Should lawmakers allow coal to be shipped through Ore. & Wash.?
PORTLAND -- Hundreds turned out at a Department of Environmental Quality public hearing Thursday night to speak out against a plan that would ship coal through Washington and Oregon.
Australia-based Ambre Energy wants to move more than 8 million tons of coal each year, by train, from Montana or Wyoming to a port in Boardman. From there it would be shipped, by barge, to a port in Clatskanie before heading overseas.
The Sierra Club, Columbia Riverkeeper and other environmental groups oppose the plan.
"The coal dust is associated with bronchitis," said Martin Donohoe.
"What happens to the river happens to our communities," said Kathy Fitzpatrick of Moser. "Our communities are very impacted by any impacts on the Columbia River."
Fitzpatrick was one of an estimated 600 people to pack a conference room in Northeast Portland.
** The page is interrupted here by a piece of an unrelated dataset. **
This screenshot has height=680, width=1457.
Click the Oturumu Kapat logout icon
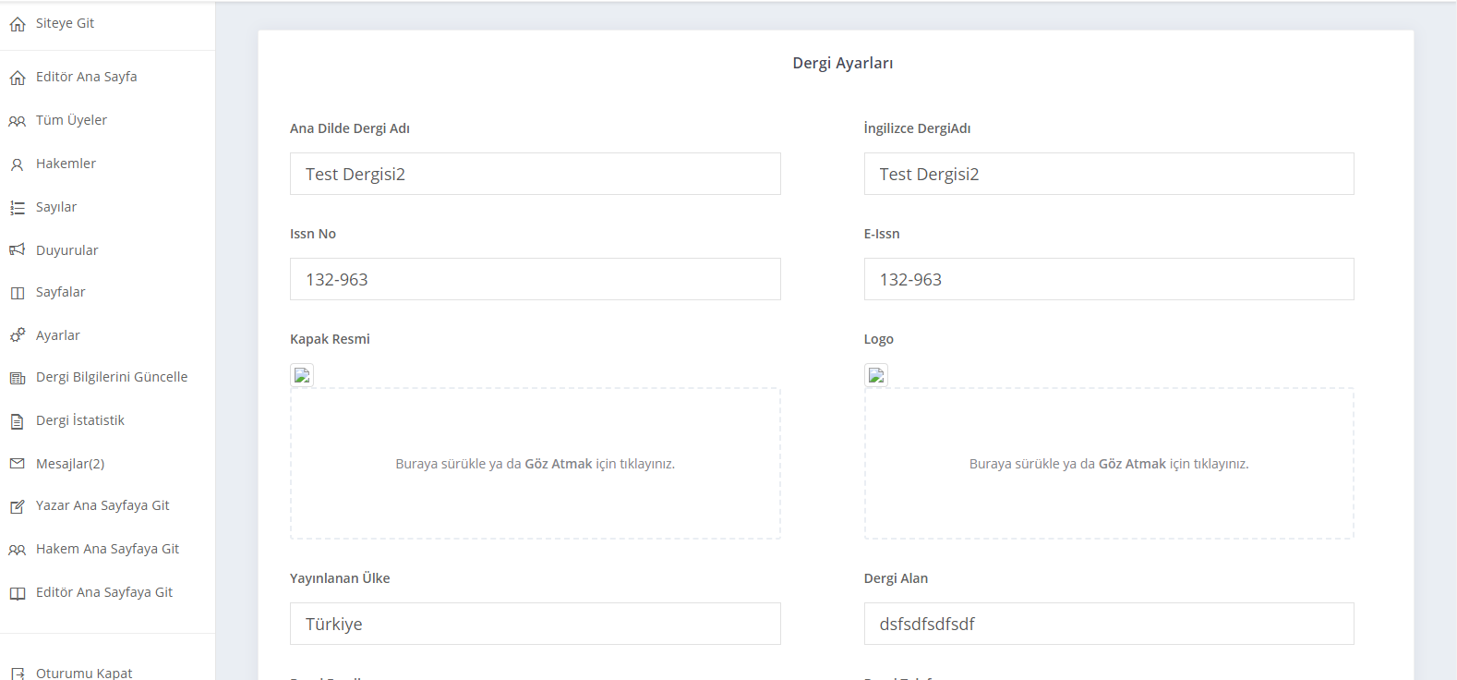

She was joined by a doctor who was concerned about the potential health risks from the shipments.
Supporters of the plan representing coal companies, terminal developers and unions spoke in favor of the proposal.
"It creates jobs on either end and a lot of good taxes and contributions to schools," said Liz Fuller.
"We believe it can be built properly according to Oregon's high environmental standards and still be successful and not a detriment to the environment," added John Mohlis.
Oregon Governor John Kitzhaber is also weighing in on the controversial proposal.
"One could say we're subsidizing the investment in coal-fired plants in Asia," said Kitzhaber. "The jet stream brings the mercury back to the U.S."